The Middle East / by Vanessa Fiola

**The next 20 days I’ll be posting 500 words a day as part of a creative writing challenge. You can join the fb group here. **

Does anyone else do that thing where they procrastinate on writing, or even not procrastinate so much as finally sit down to write, look at the clock and then think, I’m going to do this in thirty minutes? I always make deals with myself even though I am a habitual under-estimator.

What the ever-loving f*ck. Stop reading and just write.
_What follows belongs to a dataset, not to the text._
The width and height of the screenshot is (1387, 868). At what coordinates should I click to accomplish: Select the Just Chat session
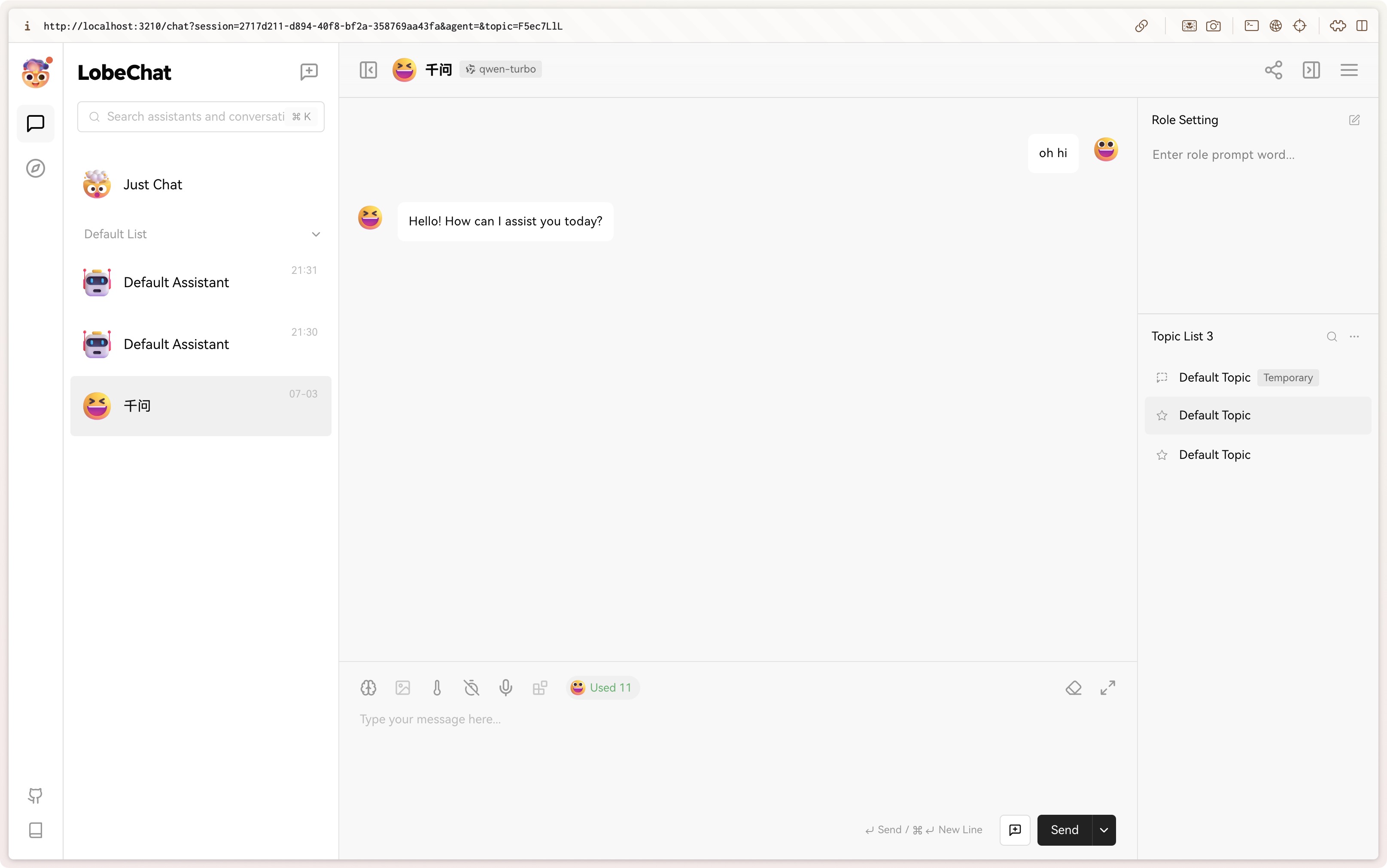point(153,184)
Acck!! I meant to re-use my old The Time I Almost Got Killed By My Airbnb Hosts in Antwerp draft post, because it’s already 1am and I haven’t started writing and I have to go to that stupid Pilates class in the morning. I just looked through my drafts and it’s gone! Sadly, I think I deleted it the last time I was tempted to use it because I didn’t want to cheat. I hate myself. You guys, I don't really hate myself.

Once, when I was dating the leader of the yoga cult, I ran into him in Central Square while he was on a date. I was with my friend Dan, who has since become another name but not because of an operation. We were on our way to a see a band that I’d hoped would make me forget I moved to Boston. I saw him walking down Mass Ave. moments before he saw me. He was next to a woman I didn't recognize. The sides of their arms were pressed into one another, his head leaning towards her as they were laughing. I remember him being funny sometimes.
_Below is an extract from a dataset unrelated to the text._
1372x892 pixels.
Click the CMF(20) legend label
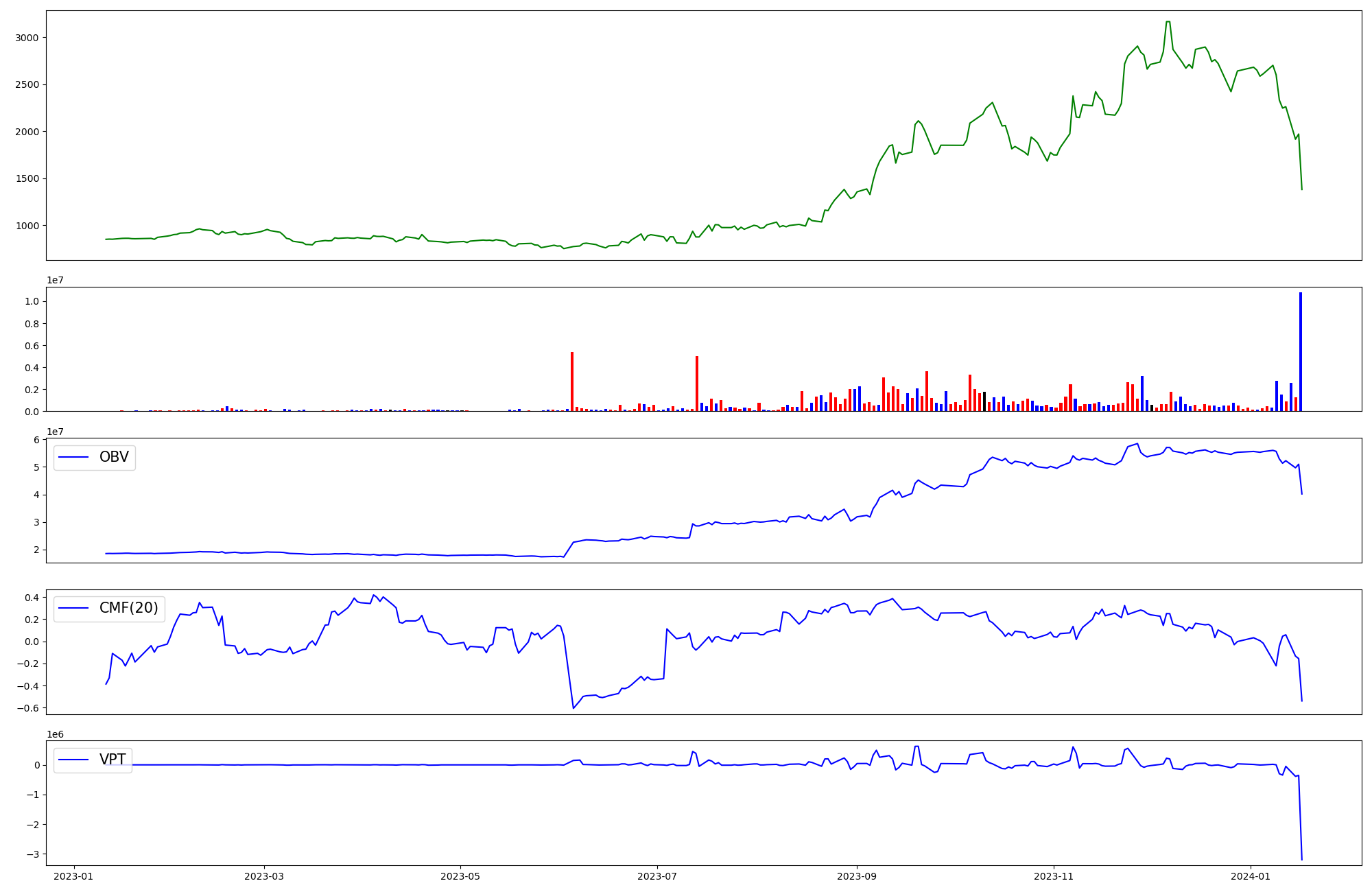tap(128, 608)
The streets were otherwise bare and covered in piles of snow, and the four of us collectively stopped the way acquaintances do when they see each other. The trick to putting up street art in the middle of the day without getting caught is to act like you’re supposed to be there. I think the same is true of lying.
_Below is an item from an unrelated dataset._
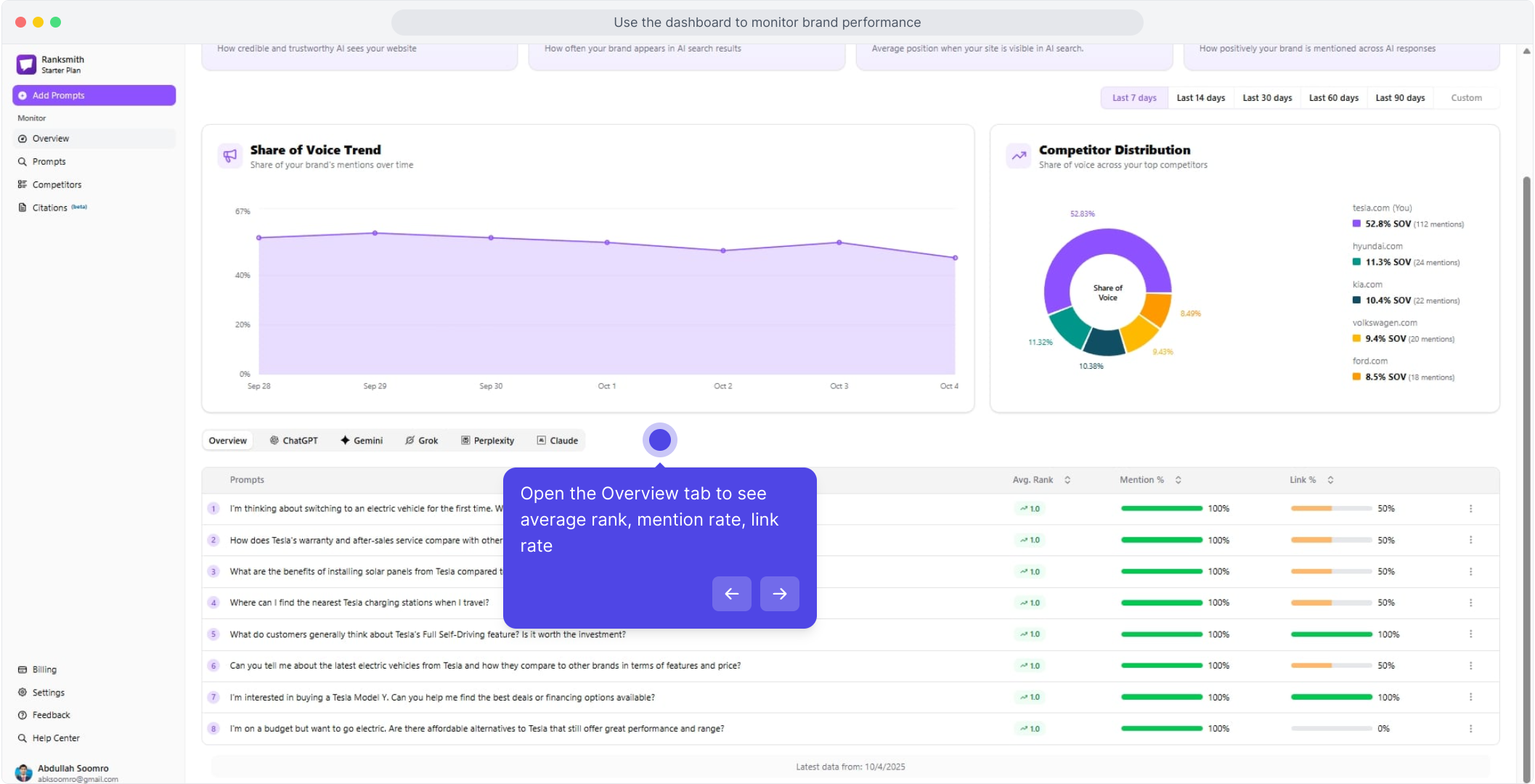Open Settings from the sidebar
This screenshot has height=784, width=1535.
(48, 693)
He made small talk and casually explained to his date that he knew us from yoga. She was vaguely pretty. Her exact words escape me now, but I remember her answering with the confidence you feel when you meet another girl and don't suspect you have anything to worry about. I avoided eye contact. I can still see the pink hue of the overhead streetlights and the way time seemed to hang in the icy air. I needed to be anywhere but on a lonely street in the middle of winter interrupting two people on a date. 

Eventually we parted ways and Dan and I walked into our show. I spent the rest of the night ignoring his spiral texts, but also my friend. Maybe because of shame or because of misplaced obligation, I couldn’t admit what had happened. Instead I feigned exhaustion while the music droned on.

The thing is, when you don’t want to believe something, neon signs can be flashing in your face and the only thing you’ll notice is how nice the weather is.